Остроградский назвал фамилию.
- Да ну? Вы с ним знакомы? Давно?
- Лет сорок. Мы учились в одной школе, в одном классе.
- Что вы говорите! А он уже и тогда...
- Нет, тогда он был самый обыкновенный парень. Здорово свистал.
- Интересно, - сказал прокурор. Его серые глаза оживились. - Вы слышали, как он читает "Старосветских помещиков"?
- Нет.
- Гениально. Все перед глазами и жалко, ну просто до слез. Словом, это будет очень хорошо, если он пришлет поручительство, очень.
Остроградский ушел из Верховного суда в прекрасном настроении, хотя прокурор почти ничего не обещал. Но в том восторге, с которым он говорил о "Старосветских помещиках", было что-то обнадеживающее. Если уж старосветских помещиков ему жалко до слез...
34
Ему захотелось сразу же рассказать Ольге Прохоровне об этом разговоре, но был разгар рабочего дня, и он решил сперва побродить по Москве, а потом зайти к ней в библиотеку.
День был солнечный после морозной ночи, парок завивался и таял на потемневшем, чуть влажном тротуаре. Дома стояли в матовой изморози, и в воздухе была эта изморозь, разноцветно вспыхивающая на солнце. Однообразный уличный утомительный шум вдруг обрывался - точно громадный оркестр настраивал инструменты, взмах палочкой - и все умолкало.
Он шел - и Москва его молодости проступала, четкая, как гравюра в старых книгах под матовой, прозрачной бумагой. Москва с садиком на Кудринской площади, с другими садиками и палисадниками, с никого не удивлявшей перекличкой петухов по утрам. С бульварами, которые сегодня скрипели бы от блеска и снега и были бы белыми и синими от косых теней на снегу.

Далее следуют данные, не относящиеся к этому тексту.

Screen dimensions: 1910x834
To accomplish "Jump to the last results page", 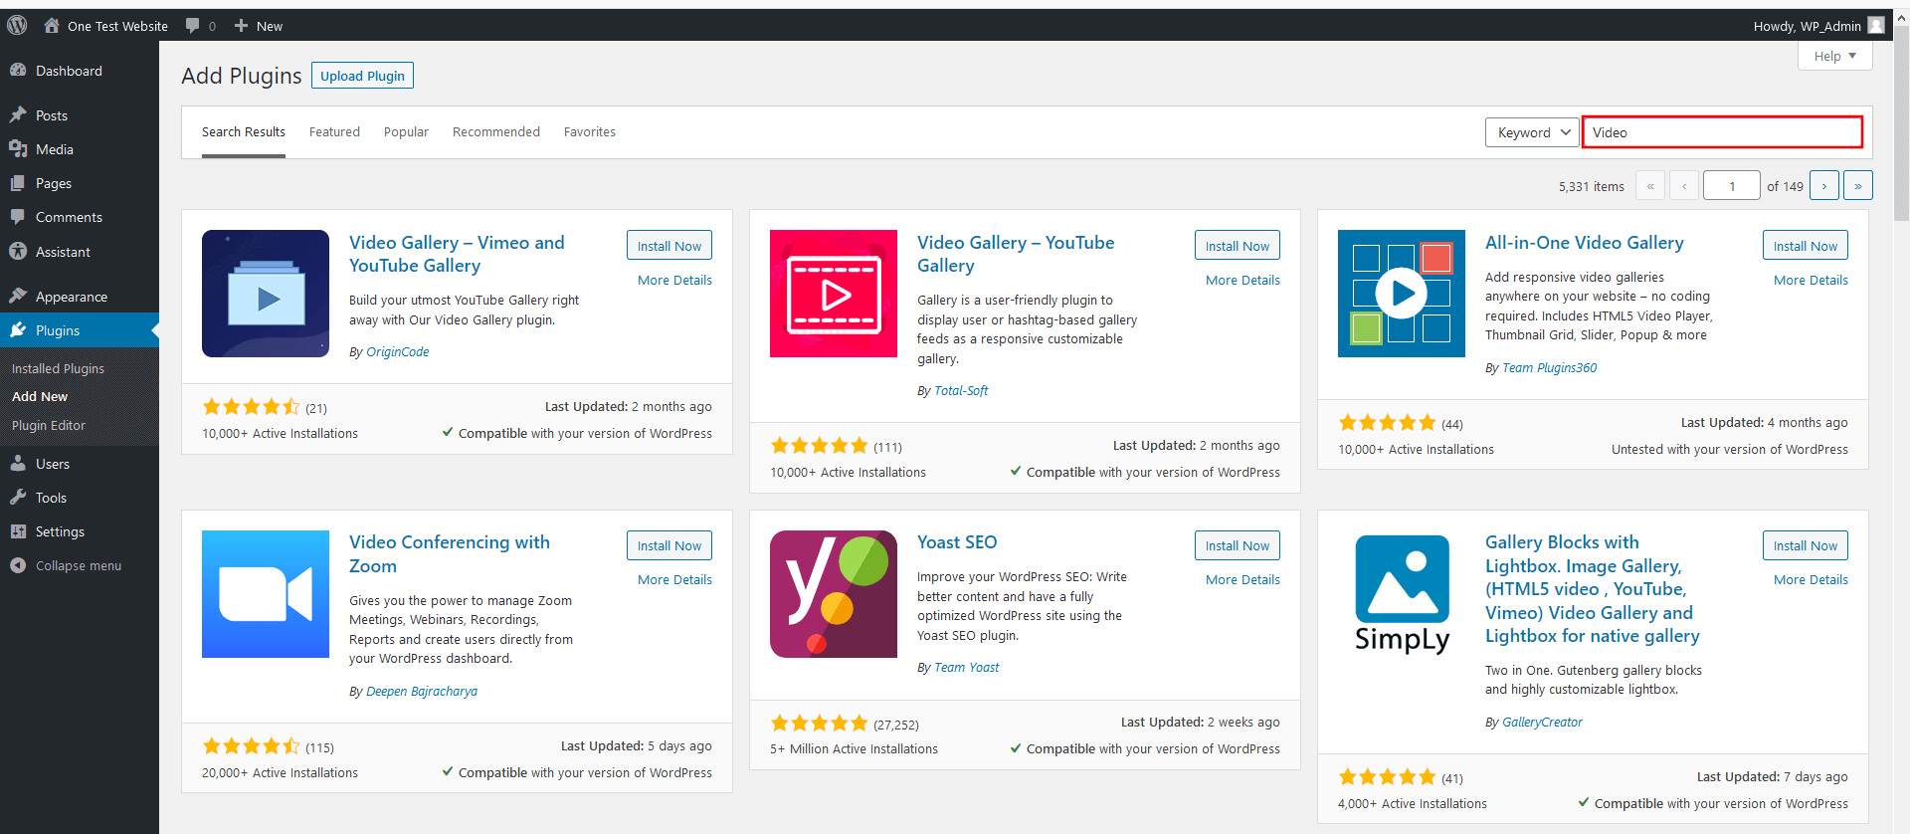I will tap(1857, 186).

С Большой Никитской он свернул на Тверской бульвар, где теперь не было ни Камерного театра, ни кино "Великий немой", ни деревянного балагана, в котором продавались медовые маковки, твердые, как железо. Вот здесь, рядом с кино, жил в 1919 году Иван Александрович Кошкин. В большой пустой квартире потрескивали от мороза и отваливались большими кусками заиндевевшие обои. Иван Александрович, такой же желто-седой, с медвежьими глазками, отжимал мерзлую картошку, а потом жарил оладьи на сковородке, которую вместо масла быстро смазывал стеариновой свечкой, а Толя Остроградский, в оборванном романовском полушубке, голодный и нахальный, ходил из угла в угол и доказывал, что одной из главных задач мировой революции является погружение батисферы в морские глубины вблизи Марианских островов.
А вот здесь жили сестры Раздольские, Нина и Вера, хорошенькая и нехорошенькая, и он нарочно стал ухаживать за нехорошенькой, а потом уже и не нарочно.
Все это была Москва до Ирины, Москва двадцатых, студенческих лет. Но вот он перешел Пушкинскую площадь, спустился к Петровке, и началась Москва Ирины, с тревогой отцовства, с сонными вздохами нежной, веселой жены, которую он никак не мог разбудить по утрам.
На пятачке, где теперь стоянка такси, была церковь, которую снесли в тридцатых годах. Цветочный магазин (бывший Ноева) напротив Столешникова еще сохранился в маленьком, одноэтажном здании, казавшемся странным в центре Москвы. Против Петровского пассажа, на месте садика, появившегося уже после войны, стояли двухэтажные дома, а на углу Кузнецкого и Петровки ампирный дом с колоннами. Продавец воздушных шаров всегда стоял вот здесь, у пассажа, и, когда у него покупали шары, отвязывал их ловко, небрежно, точно они не могли улететь.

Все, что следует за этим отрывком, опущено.